Sem duvida a escolha m ais acertada
Aquela que te faz e fará feliz...
Beijinhos
Muitos Parabéns por esta rubrica Ml!! E muitos parabéns a esta mulher/mãe pela coragem que teve em aceitar ser feliz! Esta história diz-me muito porque eu própria vivi esta situiação enquanto filha! Tinha 8 anos e assisti e ouvi discussões, chantangens... enfim, uma criança não tem que psssar por estas coisas! Mas vale enquanto são bebés!
Um beijinho*
Que testemunho impressionante!
O divórcio é algo que me assusta bastante, não porque sinta o meu próprio casamento em risco (acho eu!), mas porque tenho consciência de que é um risco a que todos os casais estão expostos, inevitavelmente.
Fiquei particularmente emocionada com as dificuldades relacionadas com a manutenção do papel da maternidade, quando o mundo que lhe deu origem desabou...
Obrigada pela partilha!
Que história de coragem! Beijinhos cheios de força!
Apenas te quero mandar um abraço, daqueles apertados, posso?
Jamais deixes de acreditar!
Um beijinho muito grande para esta mulher, esta mãe, que optou com coragem e a pensar numa felicidade futura. Os meus pais nunca se divorciaram por nossa causa, mas eu acho que teríamos sido todos muito mais felizes se cada um deles tivesse reconstruído a sua vida separadamente. Não íamos deixar de ser uma família que se ama por isso. Bjs
Que murro no estômago. Parabéns pela escolha que fez, a do amor (é raro acontecer, tem de aproveitar). Porque a escolher o marido (que não a amava) só estaria a adiar esta decisão. O filho há-de ficar bem e agora num lar mais estável e com mais amor.
murraça no estômago esta estória...
Realmente é de louvar a tua humildade de querer aprender com os outros. Nós só temos a agradecer por patilhares e podermos aprender um pouco mais tb.
Força A.! És uma vencedora por teres conseguido superar tudo isto!
Uma história que me toca porque ainda hoje luto por um casamento pelo bem do meu filho. Não sou feliz de momento, já equacionei se o seria separada mas penso nos problemas que vêm com um divórcio, no estar separada do meu filho por alguns dias por semana e vou tentando mais um pouco resgatar este casamento. Espero voltar a ser feliz!
E espero que a tua história dê certo e que esta tua nova família seja muito feliz :)
Suri
Também a reconheci. Acho-a muito corajosa, pois nem todas têm coragem de procurar a felicidade pondo para trás das costas o que já tem como "garantido". Ainda para mais, com um filho nos braços...

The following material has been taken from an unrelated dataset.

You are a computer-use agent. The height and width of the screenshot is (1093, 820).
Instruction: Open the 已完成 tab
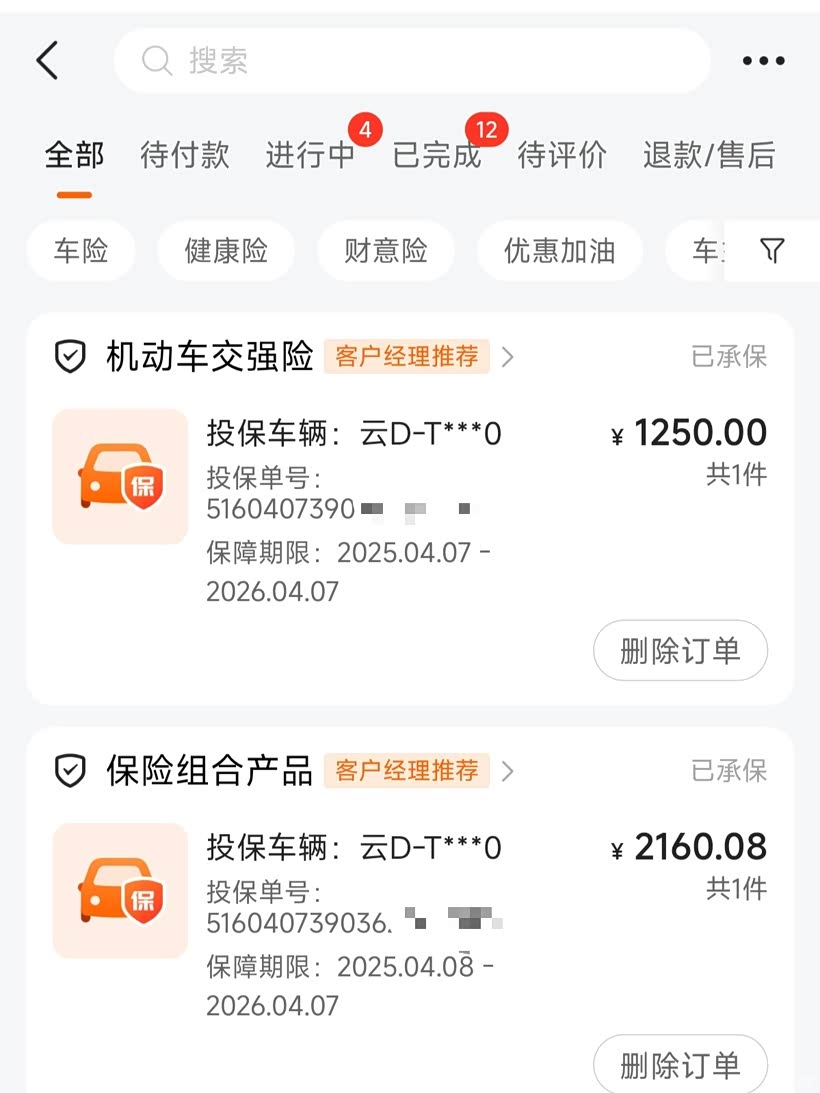tap(437, 155)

Escreveu toda uma realidade, tambem a vivi (mas sem a parte do filho como arremesso) e digo-lhe que as palavras que escolheu descrevem lindamente todos os sentimentos que assolam os divorcios....o fim dos sonhos.
Muita força. E tal como num comentario mais acima percebo emocionalmente as concessoes que fez, embora racionalmente nao. Mas TUDO de BOM para si!

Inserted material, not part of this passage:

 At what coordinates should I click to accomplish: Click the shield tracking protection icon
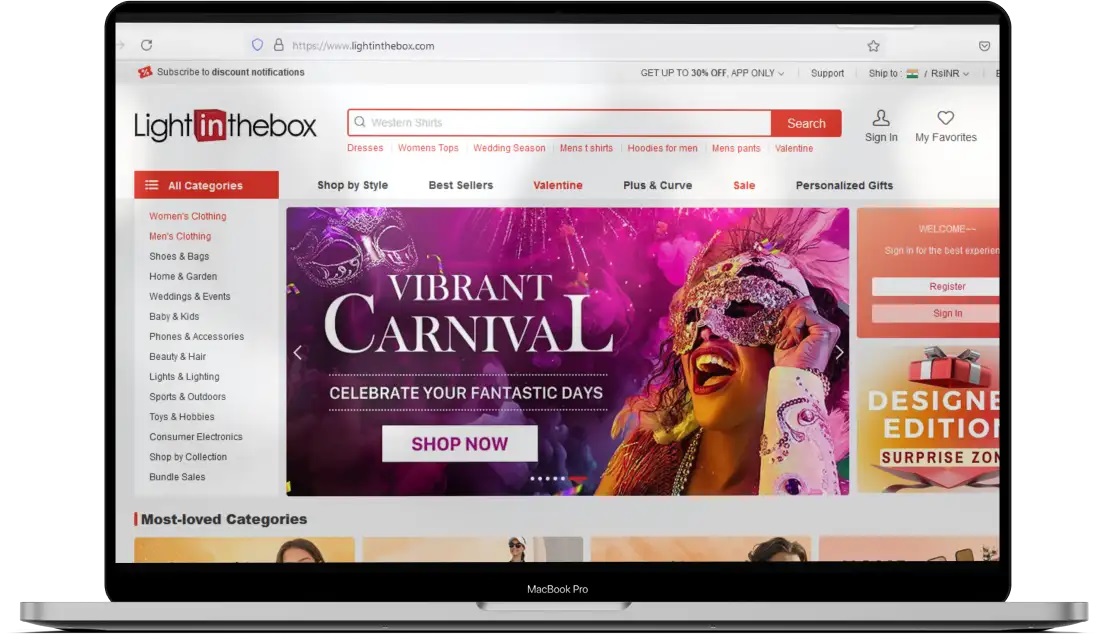pos(257,45)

Impossivel não reconhecer...foste uma corajosa A.!
Mereces toda a felicidade do mundo!
Beijinhos
PS: Obriga ML por estes testemunhos tão reais! :)
Também a reconheço. E dói ler isto, mesmo fundo. Mas o que importa é dar a volta por cima, e como foi dito no post mais recente, quem estiver presente que esteja mesmo, para valer.
Só quero enviar um abraço apertado com muita força, de quem passou pelo mesmo ( o meu caso foi e continua a ser um pouco pior, mas é td mto parecido), mas com um bebé de uma semana..e que ainda hj sofre horrores com agressões verbais, por parte do pai do filho..Revi-me tnt na tua história.Espero que fiques bem, e que sejas mto, mto feliz..Tu, o teu bebé e a tua nova família.
<3
Também passei pelo mesmo, sem filho, é certo. Muito mais fácil mas foi uma situação muito difícil. Sobrevivi. Hoje sou mãe e feliz. Tudo de bom!
Um grande beijinho pela coragem e força que demonstrou!!
No dia em que muda de opinião acerca da pensão, procure um advogado! Tem direito a ela! Se um dia quiser pôr esse filho a estudar na Universidade e não tiver dinheiro para o fazer sozinha, antes de lhe concederem a bolsa de estudos, vai ter que regularizar essa situação. "Se não tem dinheiro, porque prescinde de pensão de alimentos? Afinal precisa!" - é o que lhe dirão.
Por isso, e porque com o tempo ficará mais forte, quando mudar de ideias, procure ajuda de um advogado.